Bugün olup bitenler tamamen tahmin edilebilir şeyler. Her zaman buldozer gibi davranmış, "Buldozer" lakaplı bir generali seçerseniz, büyük olasılık o bir buldozer duyarlılığı ile davranmayı sürdürecektir. Şaron'un seçim öncesinden bu yana başlayan durmak bilmez provokasyonları için başka ne denebilir ki?
Şaron'u ne zaman televizyonda terörizm ile savaştığını iddia ederken görsek, şöyle bir soruyu sormaya değer buluyoruz: Teröristler asıl olarak Hamas'ın İslamcı köktendincileriyken, niye İsrail laik Filistin yönetimine saldırıyor? Gerçek şu ki, Şaron daha büyük Bir İsrail'e inanıyor. (...)
İki çözüm
İsrail/Filistin anlaşmazlığı için bir çözüm var. Hatta iki çözüm.

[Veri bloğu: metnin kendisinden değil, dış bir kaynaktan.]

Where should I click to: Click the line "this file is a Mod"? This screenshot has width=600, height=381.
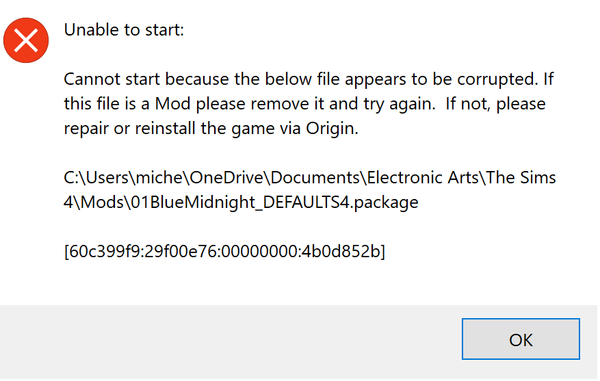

İlki, Gaza ve Batı Şeria arasına 10 metre yüksekliğinde, üzeri üç sıra dikenli telle çevrili beton bir duvar çekmek, aradaki otoyolun her kilometresine birer gözetleme kulesi dikmek.

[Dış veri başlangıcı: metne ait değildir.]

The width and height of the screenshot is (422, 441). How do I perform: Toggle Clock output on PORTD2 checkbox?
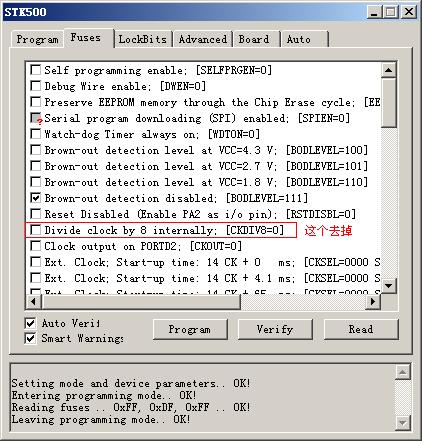pos(36,246)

Bu bölgede yaşamayı sürdürmek isteyen İsrailli yerleşimcilere kimse itiraz etmeyecek, tabii Filistin yönetimine vergi ödemeleri karşılığında.
İkincisi de Filistin'i tamamen özgür bırakmak.
Ama benim bu soruları sormaya ve bu fikirleri öne sürmeye büyük olasılıkla hiç bir hakkım yok. Çenemi kapasam ve dünyanın bütün Musevilerin İsrail'i desteklediklerine inanmasına izin versem daha iyi olur. Dürüstlükten önce sadakat. Yoksa hala dürüstlük en iyi siyaset midir?
İlk nefret mektubunu kim yazacak? İlk tacizkar telefonu kim açacak? (DL/G/NM)
* Melburnlu gazeteci David Langsam'ın 11 Nisan 2002 günkü Avustralya'da yayımlanan The Age gazetesindeki yazısı. Gamze, İngilizce'den kısaltarak çevirdi.